Catania

SAC, Torrisi confermato AD. Alfano rappresenta l’area iblea

Dopo mesi di attesa, è stato rinnovato il Consiglio d’Amministrazione della SAC; oltre alla conferma di Nico Torrisi alla guida operativa, entra nel board anche l’ex sindaco di Comiso, Giuseppe Alfano, a rappresentare l’area iblea. Vediamo

di Redazione -

Novità rilevanti nella governance della SAC, la società che gestisce gli aeroporti di Catania e Comiso. È stato ufficialmente rinnovato il Consiglio d’Amministrazione e, tra i nomi, emerge una scelta strategica per il territorio ibleo.

Ma partiamo da Nico Torrisi, riconfermato come Amministratore Delegato. Una decisione che garantisce continuità nella gestione della SAC e che, di fatto, non è mai stata messa in dubbio.
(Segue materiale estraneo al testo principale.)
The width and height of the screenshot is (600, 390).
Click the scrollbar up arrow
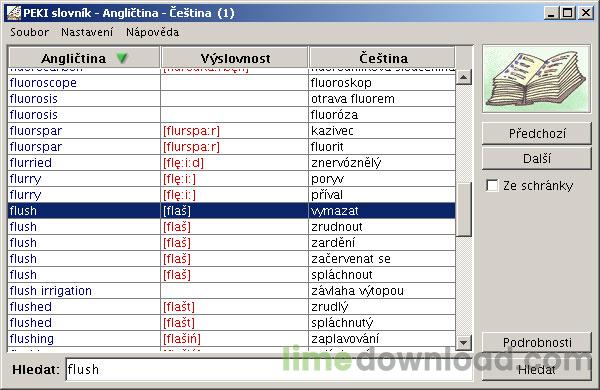(464, 78)
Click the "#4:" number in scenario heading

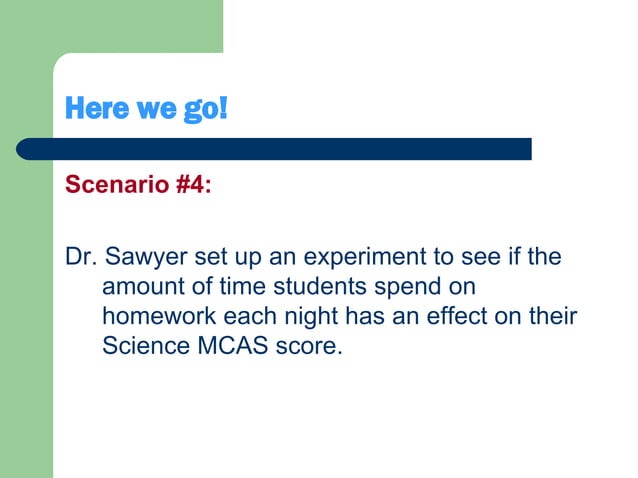[x=194, y=184]
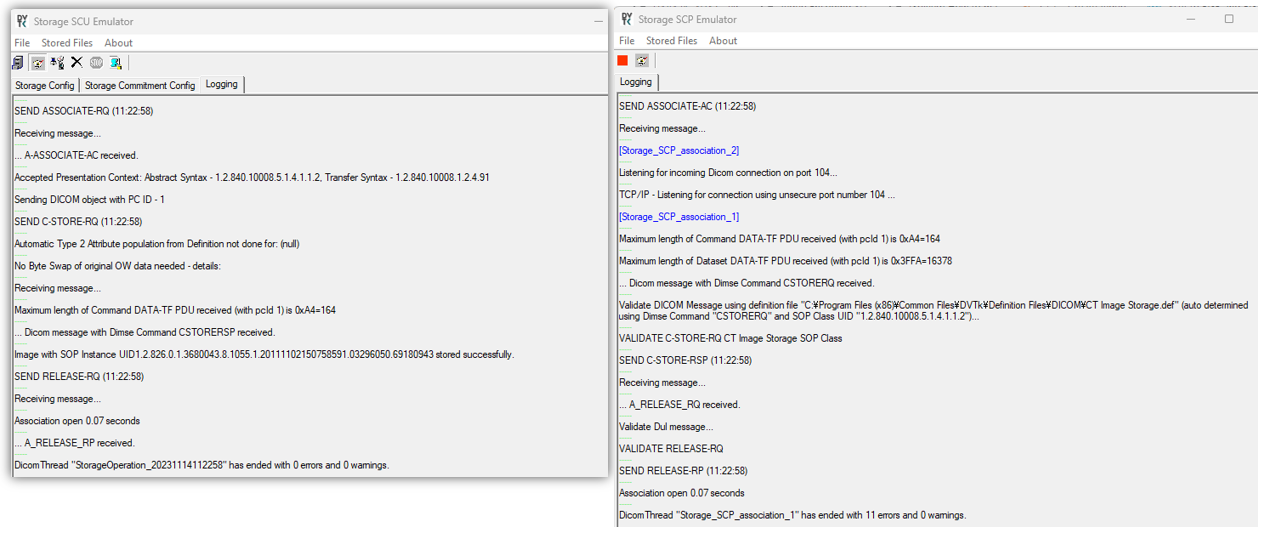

La sua conferma  era l’unica certezza durante le trattative politiche serrate che hanno preceduto il rinnovo.

Ma è un altro nome a catturare l’attenzione del territorio ibleo: quella di Giuseppe Alfano, ex sindaco di Comiso, indicato per rappresentare il ragusano nel nuovo CdA. La sua presenza è letta come un segnale politico, ma anche come una potenziale leva per rivendicare una maggiore attenzione su Comiso. Molti osservatori sperano che Alfano non sia solo una “poltrona simbolica”, ma un attore concreto nel rilancio dello scalo. Il rinnovo è il frutto di un accordo politico ben calibrato, con pesi distribuiti tra i principali partiti del centrodestra. Altri componenti del CdA, come riporta RagusaOggi, sono: Anna Quattrone (nuovo Presidente del CdA), commercialista e tesoriera dell’Ordine dei Commercialisti: in quota Fratelli d’Italia.

Salvo Panebianco, imprenditore già politico, anch’egli indicato da FdI; Francesca Garigliano, penalista ed ex presidente di partecipate, nominata in quota Movimento per l’Autonomia. Lla spartizione politica è chiara: tre posti vanno a FdI, uno va all’Mpa e l’AD è in quota FI.  

E’ evidente che la spartizione tiene conto anche degli equilibri territoriali, e non è un caso se l’area ragusana abbia guadagnato una rappresentanza significativa.

Tuttavia, la vera prova per il nuovo CdA sarà sul piano industriale: la privatizzazione della SAC è in fase avanzata, e il destino dello scalo di Comiso passa non solo per le nomine, ma per una strategia che preveda investimenti, rotte e dialogo con i vettori.

Dal territorio ibleo arrivano richieste chiare: Comiso non deve restare fanalino di coda, ma diventare parte centrale di una visione aeroportuale integrata e moderna. Con Alfano nel CdA, la speranza è che quella promessa si trasformi in atti concreti.

Futuro decisivo, dunque, per SAC e per l’aeroporto di Comiso: tutto dipenderà da quanto peso reale avrà il rappresentante ibleo e quanto il nuovo consiglio saprà tradurre le nomine in progetti.